Sour sugar water gives hummingbirds an unpleasant taste experience they won’t forget. Shade helps your feeder stay attractive.
Shade plants give visiting hummingbirds protection from overhead predators. They also prevent fights over territory among hummingbirds.
Hummingbirds are intensely territorial. They will drive other hummingbirds away from the plants on which they feed.
But dense shade trees may give other visiting hummingbirds a way to approach a second feeder unnoticed by a jealous bird.
Considerations for California and West Coast hummingbirds
Scientists have also done extensive studies of feeders used to attract Anna’s hummingbirds and Allen’s hummingbirds, which are common in coastal California north to Alaska in the summer and Baja California in the winter.
Anna’s hummingbirds stay in coastal sections of California and Oregon all winter.

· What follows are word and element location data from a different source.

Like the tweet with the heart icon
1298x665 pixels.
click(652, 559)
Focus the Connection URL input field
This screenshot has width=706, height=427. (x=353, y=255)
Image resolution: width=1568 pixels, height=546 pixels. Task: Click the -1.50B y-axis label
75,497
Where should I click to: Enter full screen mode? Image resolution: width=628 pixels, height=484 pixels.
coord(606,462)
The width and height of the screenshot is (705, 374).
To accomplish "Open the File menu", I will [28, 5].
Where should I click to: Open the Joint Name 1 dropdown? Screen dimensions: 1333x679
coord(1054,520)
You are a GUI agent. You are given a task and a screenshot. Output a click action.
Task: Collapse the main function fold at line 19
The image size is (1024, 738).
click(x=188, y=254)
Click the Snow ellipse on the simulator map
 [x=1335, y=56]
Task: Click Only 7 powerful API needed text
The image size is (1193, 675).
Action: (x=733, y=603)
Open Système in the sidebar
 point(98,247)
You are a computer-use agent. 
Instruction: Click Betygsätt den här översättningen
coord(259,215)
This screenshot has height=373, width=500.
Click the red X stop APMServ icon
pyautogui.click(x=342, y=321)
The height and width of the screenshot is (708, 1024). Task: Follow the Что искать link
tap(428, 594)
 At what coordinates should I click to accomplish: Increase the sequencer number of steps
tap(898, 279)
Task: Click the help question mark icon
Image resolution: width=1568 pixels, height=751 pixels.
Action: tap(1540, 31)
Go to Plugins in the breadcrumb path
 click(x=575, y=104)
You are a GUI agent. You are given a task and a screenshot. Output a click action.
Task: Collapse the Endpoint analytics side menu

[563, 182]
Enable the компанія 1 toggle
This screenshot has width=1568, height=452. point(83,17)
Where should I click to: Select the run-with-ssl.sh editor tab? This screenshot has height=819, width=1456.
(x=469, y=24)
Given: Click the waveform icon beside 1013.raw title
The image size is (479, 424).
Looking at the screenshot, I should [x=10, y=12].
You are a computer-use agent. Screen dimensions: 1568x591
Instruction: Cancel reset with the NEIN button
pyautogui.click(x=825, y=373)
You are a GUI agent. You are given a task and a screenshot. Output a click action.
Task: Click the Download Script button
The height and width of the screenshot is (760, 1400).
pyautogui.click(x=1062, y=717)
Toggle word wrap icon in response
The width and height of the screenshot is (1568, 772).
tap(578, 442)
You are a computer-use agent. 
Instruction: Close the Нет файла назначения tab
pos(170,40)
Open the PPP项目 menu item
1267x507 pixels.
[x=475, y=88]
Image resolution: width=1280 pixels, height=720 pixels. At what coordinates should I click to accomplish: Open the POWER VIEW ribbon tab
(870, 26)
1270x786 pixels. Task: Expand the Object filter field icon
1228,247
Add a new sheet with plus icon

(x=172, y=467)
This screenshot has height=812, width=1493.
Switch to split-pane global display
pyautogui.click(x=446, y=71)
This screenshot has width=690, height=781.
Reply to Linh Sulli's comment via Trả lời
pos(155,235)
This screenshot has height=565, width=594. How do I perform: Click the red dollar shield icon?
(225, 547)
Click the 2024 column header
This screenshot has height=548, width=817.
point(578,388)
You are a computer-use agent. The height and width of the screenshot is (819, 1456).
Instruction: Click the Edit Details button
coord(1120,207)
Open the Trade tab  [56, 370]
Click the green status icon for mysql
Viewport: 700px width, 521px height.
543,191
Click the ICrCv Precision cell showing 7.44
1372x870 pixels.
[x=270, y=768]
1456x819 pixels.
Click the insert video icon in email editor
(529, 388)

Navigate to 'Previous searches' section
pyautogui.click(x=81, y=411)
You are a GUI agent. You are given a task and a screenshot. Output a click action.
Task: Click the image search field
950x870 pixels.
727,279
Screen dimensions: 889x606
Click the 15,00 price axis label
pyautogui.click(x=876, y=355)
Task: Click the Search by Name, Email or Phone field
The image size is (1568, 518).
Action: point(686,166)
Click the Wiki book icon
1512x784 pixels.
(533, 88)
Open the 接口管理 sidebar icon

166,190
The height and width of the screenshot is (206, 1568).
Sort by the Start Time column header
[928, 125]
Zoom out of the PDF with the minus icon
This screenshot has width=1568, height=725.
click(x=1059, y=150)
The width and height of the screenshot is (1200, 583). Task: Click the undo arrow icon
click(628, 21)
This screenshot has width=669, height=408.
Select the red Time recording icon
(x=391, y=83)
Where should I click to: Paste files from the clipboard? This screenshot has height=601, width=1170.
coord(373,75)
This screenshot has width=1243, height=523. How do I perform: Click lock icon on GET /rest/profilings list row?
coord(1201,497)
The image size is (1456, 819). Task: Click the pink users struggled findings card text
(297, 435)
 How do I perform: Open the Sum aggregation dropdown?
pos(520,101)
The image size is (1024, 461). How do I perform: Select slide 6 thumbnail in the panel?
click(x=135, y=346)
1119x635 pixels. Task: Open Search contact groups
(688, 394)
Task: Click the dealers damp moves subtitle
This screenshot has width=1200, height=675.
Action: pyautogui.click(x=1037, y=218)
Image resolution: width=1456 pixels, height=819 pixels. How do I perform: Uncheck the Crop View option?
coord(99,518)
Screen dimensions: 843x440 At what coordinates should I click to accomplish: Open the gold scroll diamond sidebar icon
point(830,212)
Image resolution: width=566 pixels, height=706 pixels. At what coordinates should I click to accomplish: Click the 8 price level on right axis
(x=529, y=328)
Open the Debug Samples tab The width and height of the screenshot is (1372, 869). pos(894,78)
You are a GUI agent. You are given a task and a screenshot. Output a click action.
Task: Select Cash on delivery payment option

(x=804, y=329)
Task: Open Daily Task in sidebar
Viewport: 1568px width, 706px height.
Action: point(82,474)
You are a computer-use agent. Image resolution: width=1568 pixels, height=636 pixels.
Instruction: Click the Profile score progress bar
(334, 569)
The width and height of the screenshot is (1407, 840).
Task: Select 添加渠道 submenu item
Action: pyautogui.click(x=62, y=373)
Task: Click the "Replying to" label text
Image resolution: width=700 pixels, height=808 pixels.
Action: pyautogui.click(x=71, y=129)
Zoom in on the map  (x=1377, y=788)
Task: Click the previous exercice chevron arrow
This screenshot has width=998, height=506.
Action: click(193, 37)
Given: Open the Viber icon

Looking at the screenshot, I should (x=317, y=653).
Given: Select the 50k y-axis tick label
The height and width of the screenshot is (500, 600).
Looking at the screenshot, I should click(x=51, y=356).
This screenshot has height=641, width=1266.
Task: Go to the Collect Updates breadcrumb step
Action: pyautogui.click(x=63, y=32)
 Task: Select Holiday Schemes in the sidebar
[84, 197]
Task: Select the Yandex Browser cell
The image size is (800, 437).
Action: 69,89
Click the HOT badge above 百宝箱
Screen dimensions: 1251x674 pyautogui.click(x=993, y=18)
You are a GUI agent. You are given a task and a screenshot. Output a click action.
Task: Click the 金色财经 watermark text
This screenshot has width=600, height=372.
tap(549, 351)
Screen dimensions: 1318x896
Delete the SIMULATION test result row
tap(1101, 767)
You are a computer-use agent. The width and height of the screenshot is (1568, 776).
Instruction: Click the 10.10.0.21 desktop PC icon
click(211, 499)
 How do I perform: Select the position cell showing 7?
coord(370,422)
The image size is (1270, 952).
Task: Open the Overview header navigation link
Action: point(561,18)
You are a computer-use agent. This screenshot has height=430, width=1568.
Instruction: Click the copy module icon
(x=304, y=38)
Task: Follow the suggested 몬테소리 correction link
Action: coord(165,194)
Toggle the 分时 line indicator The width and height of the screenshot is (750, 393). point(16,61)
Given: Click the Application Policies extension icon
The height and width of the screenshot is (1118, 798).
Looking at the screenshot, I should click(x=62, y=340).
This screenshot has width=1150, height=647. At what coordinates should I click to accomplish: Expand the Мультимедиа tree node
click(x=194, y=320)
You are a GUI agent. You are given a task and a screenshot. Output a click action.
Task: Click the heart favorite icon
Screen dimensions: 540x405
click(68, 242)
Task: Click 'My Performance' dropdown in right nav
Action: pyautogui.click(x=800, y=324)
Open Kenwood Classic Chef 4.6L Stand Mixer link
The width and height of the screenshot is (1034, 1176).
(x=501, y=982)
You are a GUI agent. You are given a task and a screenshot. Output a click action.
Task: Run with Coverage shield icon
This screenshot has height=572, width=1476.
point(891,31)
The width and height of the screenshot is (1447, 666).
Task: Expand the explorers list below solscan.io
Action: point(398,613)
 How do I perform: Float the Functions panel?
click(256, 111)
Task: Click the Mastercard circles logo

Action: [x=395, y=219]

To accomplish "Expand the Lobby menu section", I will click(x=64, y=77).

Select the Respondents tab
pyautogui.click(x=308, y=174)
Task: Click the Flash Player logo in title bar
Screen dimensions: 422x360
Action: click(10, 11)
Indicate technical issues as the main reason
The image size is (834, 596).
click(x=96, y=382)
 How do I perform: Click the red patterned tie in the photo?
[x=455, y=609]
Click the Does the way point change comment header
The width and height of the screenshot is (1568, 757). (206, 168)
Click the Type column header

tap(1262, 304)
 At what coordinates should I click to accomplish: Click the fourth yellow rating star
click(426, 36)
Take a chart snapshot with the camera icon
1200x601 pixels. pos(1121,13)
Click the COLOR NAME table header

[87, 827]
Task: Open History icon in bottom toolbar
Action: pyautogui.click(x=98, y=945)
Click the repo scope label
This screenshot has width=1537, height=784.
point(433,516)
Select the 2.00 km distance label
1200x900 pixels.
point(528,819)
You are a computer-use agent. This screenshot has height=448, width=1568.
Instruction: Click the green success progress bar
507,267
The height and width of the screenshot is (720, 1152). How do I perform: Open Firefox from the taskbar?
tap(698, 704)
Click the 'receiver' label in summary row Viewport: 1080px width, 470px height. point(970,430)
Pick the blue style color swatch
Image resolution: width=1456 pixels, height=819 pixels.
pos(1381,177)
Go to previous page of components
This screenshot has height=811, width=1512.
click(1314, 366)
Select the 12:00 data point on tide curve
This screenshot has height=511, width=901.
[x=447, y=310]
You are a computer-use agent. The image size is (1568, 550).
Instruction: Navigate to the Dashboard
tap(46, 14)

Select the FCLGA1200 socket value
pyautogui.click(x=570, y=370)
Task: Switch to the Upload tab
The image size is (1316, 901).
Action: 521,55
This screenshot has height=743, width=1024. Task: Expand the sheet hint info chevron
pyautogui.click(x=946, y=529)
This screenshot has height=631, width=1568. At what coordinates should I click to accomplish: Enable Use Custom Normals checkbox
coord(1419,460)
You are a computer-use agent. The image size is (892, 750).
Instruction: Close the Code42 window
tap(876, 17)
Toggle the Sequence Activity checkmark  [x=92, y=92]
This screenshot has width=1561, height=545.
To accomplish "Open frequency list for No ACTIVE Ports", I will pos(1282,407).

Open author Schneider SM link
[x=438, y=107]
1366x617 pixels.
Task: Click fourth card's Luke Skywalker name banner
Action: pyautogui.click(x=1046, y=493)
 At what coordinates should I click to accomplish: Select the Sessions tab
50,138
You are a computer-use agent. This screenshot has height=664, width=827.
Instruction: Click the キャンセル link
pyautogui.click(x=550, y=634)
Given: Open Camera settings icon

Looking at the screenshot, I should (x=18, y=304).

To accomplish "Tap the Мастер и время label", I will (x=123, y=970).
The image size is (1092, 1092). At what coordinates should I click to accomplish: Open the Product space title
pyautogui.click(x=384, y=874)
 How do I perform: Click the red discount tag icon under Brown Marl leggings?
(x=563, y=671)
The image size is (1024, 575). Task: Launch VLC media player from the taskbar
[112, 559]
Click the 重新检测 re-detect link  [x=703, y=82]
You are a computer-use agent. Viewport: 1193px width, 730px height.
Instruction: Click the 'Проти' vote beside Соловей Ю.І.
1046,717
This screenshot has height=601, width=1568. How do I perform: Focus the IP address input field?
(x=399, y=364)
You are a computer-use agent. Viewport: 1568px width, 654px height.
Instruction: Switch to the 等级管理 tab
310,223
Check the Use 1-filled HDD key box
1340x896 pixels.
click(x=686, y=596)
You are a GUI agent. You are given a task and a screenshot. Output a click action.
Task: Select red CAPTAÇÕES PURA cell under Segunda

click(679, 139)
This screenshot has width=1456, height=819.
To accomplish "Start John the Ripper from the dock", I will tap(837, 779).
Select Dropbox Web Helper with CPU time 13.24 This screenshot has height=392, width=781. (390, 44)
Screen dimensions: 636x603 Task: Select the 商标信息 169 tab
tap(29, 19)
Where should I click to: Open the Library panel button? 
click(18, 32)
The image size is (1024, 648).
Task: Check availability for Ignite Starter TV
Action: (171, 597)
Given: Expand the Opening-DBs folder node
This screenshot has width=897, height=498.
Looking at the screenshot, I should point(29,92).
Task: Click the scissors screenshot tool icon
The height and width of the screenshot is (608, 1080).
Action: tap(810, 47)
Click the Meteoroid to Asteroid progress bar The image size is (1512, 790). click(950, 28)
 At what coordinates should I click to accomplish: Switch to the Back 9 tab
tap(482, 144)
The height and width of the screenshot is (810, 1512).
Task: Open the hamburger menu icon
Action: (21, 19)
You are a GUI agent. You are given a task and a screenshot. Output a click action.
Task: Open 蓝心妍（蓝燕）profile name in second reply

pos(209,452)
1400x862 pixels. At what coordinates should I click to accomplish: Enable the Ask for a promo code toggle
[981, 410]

Feeders help these birds stay in healthier conditions, especially in the winter. They increase the number of fledglings that survive to produce the next generation.
But they also increase hummingbird populations where there are large feral cat populations and put large numbers of birds at risk for contagious disease.
If you are putting out feeders for Anna’s or Allen’s hummingbirds, keep in mind that:
- If you live in the warmer areas of Arizona, New Mexico, or Texas, you may adopt Anna’s or Allen’s hummingbirds that fly in from California after wildfires. They are attracted to feeders that are kept full in winter. Once they make a home in your backyard, they are likely to stay.
- These hummingbirds may visit a feeder at any time or night or day. In cold weather, when hummingbirds need more energy, they make more visits to the feeder at night. They need safe corridors to approach the feeder at night, so they won’t be caught by cats or owls.
- These hummingbirds are most likely to visit a feeder at dawn or dusk. These are the best times to catch a glimpse of them feeding. Hummingbirds visiting locations where there have been feeders for many years may spend as long as 10 seconds at the feeder. That’s over 500 times as much time as they may spend at some flowers.
- A single feeder can get as many as 10,000 hummingbird visits every year. That’s 10,000 opportunities to enjoy these beautiful, intelligent, fascinating birds.